ASSIGNMENT:
Nothing but the lines from the one that contains "This screenshot has width=2576, height=1049." through the end of the listing should appear, set down exactly.

WORKING DATA:
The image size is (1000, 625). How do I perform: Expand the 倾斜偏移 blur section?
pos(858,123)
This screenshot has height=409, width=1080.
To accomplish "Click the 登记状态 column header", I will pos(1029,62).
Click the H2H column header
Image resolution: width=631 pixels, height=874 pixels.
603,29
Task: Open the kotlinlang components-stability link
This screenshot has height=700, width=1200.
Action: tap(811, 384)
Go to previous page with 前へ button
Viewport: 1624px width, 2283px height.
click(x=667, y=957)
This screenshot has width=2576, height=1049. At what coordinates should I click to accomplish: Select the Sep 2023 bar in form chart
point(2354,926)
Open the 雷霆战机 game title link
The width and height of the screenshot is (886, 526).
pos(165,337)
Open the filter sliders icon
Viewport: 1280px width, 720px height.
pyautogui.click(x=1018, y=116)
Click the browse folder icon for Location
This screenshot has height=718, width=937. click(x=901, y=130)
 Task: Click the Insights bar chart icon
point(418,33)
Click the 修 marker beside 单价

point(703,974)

ANSWER TO THE PROBLEM:
This screenshot has width=2576, height=1049. At what coordinates should I click to accomplish: Select the Sep 2023 bar in form chart
point(2354,926)
Open the 雷霆战机 game title link
The width and height of the screenshot is (886, 526).
pos(165,337)
Open the filter sliders icon
Viewport: 1280px width, 720px height.
pyautogui.click(x=1018, y=116)
Click the browse folder icon for Location
This screenshot has height=718, width=937. click(x=901, y=130)
 Task: Click the Insights bar chart icon
point(418,33)
Click the 修 marker beside 单价

point(703,974)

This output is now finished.